Presstalis : Le plan de sauvetage très compromis par les MLP – #Gratuit

MLP porte plainte contre Presstalis et le CSMP. Appelés à participer au plan de sauvegarde de Presstalis, les MLP, la messagerie concurrente, vient de prendre deux décisions qui impliquent son retrait définitif du plan. (Publié le 13 décembre)

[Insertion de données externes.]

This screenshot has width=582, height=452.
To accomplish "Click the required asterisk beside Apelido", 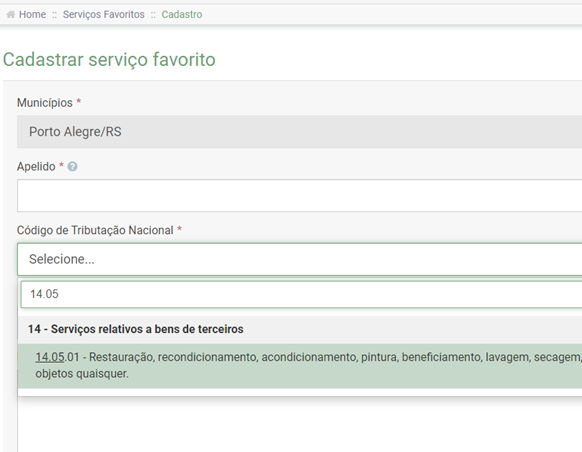I will (x=62, y=165).
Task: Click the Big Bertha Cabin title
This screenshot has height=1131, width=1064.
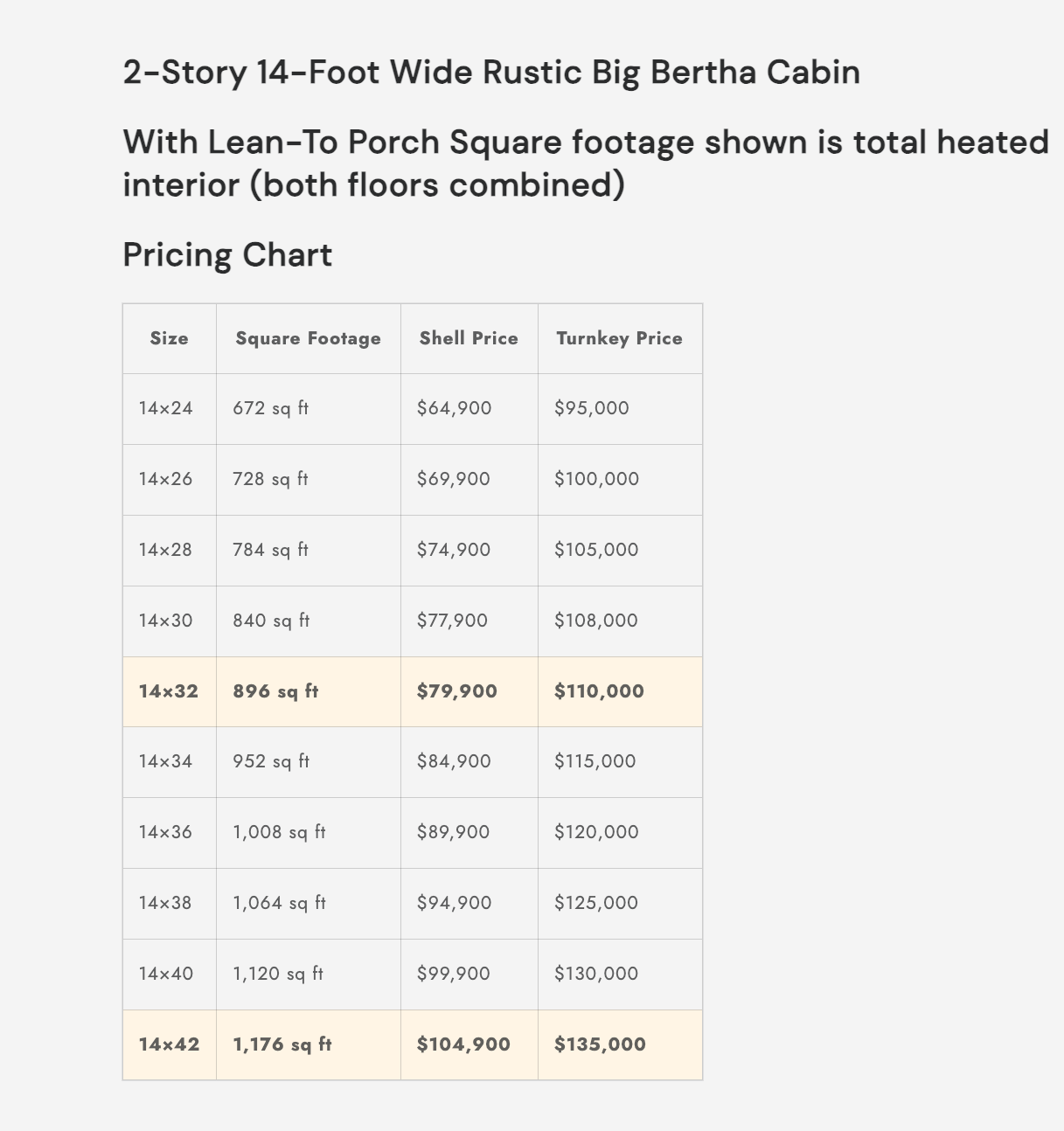Action: point(491,72)
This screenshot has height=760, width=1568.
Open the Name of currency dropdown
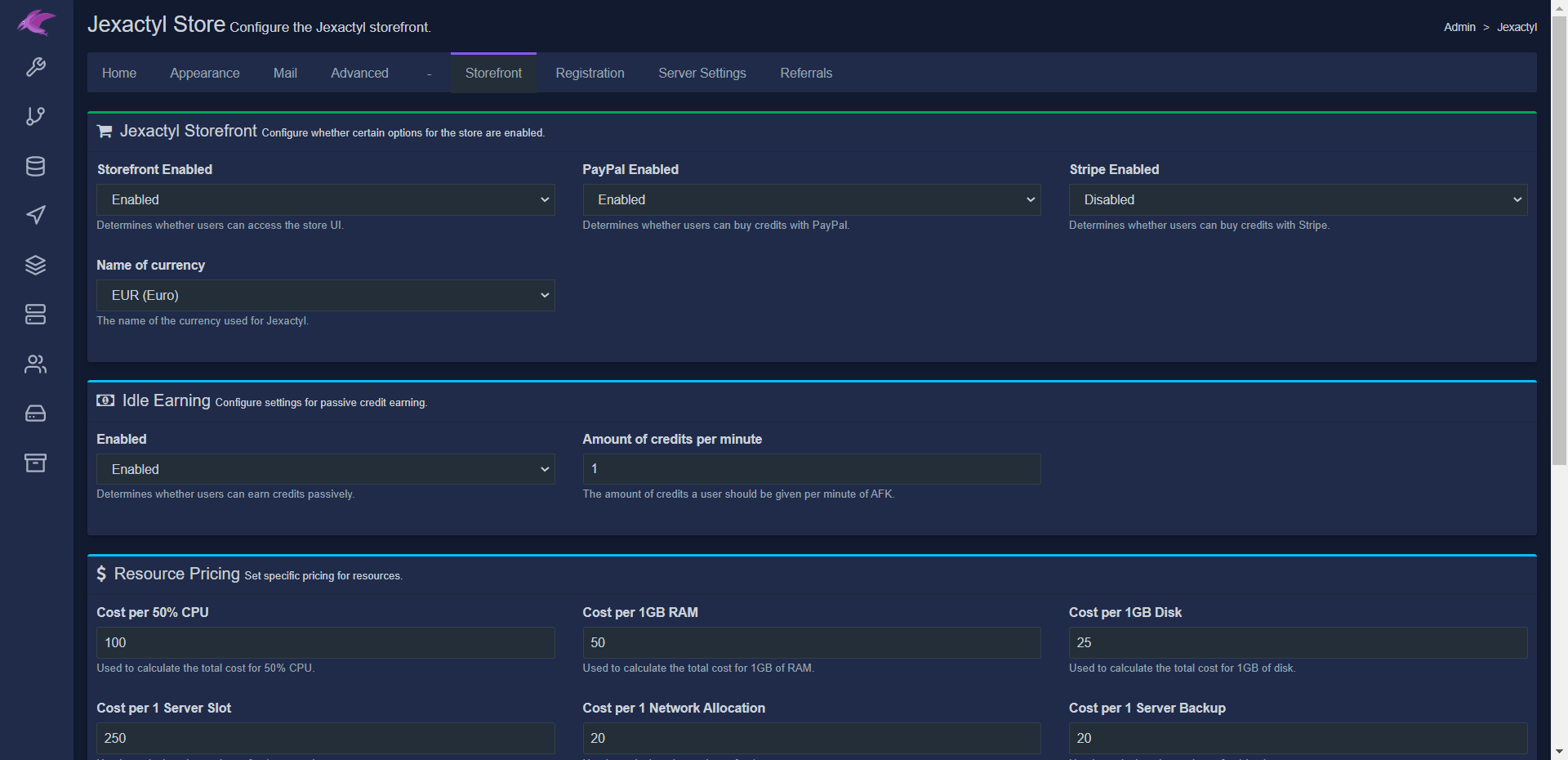coord(325,295)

Ayant pris le temps d’analyser les effets pervers économiques induits par le système de péréquation instauré par le CSMP*, qui menace à court terme la pérennité de près de 50 % de ses éditeurs et des milliers d’emplois dont des centaines de postes de journalistes, MLP passe à l’offensive le 13 décembre. Après plusieurs tentatives d’alerte auprès des autorités en charge de la régulation du secteur, à savoir l'Elysée et le ministère de la Culture, restées sans réaction, la coopérative a pris l’initiative de  déposer deux plaintes visant le CSMP (Conseil Supérieur des Messageries de Presse), l'organe dit de régulation, et Presstalis pour abus de pouvoir, abus de position dominante et entente.
Une question prioritaire de constitutionnalité (QPC) interroge les Sages du Palais Royal sur la légitimité du CSMP à instaurer la péréquation spécifique à la PQN, qui s’apparente à une taxe. MLP soutient que le CSMP aurait violé plusieurs droits fondamentaux et principes garantis par la Constitution. Cette QPC a été déposée le 6 décembre dernier, dans le cadre du recours auprès de la Cour d’Appel de Paris contre la décision du CSMP portant sur la péréquation financière liée aux surcouts de la distribution de la presse quotidienne. Pour MLP cette QPC est justifiée car la décision du CSMP instaure, de fait, une nouvelle taxe, met en cause le droit de la propriété, et crée une rupture du principe d’égalité devant les charges publiques (MLP étant seule assujettie à une dépense d’intérêt
général).

Transferts interdits

Une plainte à l’Autorité de la Concurrence interpelle les Sages de la rue de l’Echelle sur les pratiques anticoncurrentielles de Presstalis réalisées, d'après les MLP,  en partie en instrumentalisant le CSMP parant ainsi une politique d’un paravent de légitimité. Depuis fin 2011, MLP affirme être  la cible d'une stratégie globale visant à enrayer sa progression, sinon à l’évincer. Cette stratégie s'est notamment traduite par une décision du CSMP, orchestrée par Presstalis, visant purement et simplement à interdire tous les transferts d'éditeurs d'une messagerie à l'autre, mesure censurée par l’ARDP et contournée par le CSMP avec la décision d’allonger les délais de préavis. Dernièrement, l’adoption par le CSMP d’un système de péréquation, s’apparentant à une taxe, va faire peser sur les éditeurs de MLP une partie de l’inefficacité industrielle voire historique de Presstalis et permettre en outre à celle-ci de mettre en place des subventions croisées et de consolider ainsi sa position sur les marchés de la presse magazine, du hors presse et même des marchés « non-presse ».

Dans de telles conditions, on imagine mal les MLP verser 10 millions d'euros à Presstalis au titre de la péréquation. Ce qui condamne le plan de sauvegarde de Presstalis et place Aurélie Filippetti dans le plus grand embarras.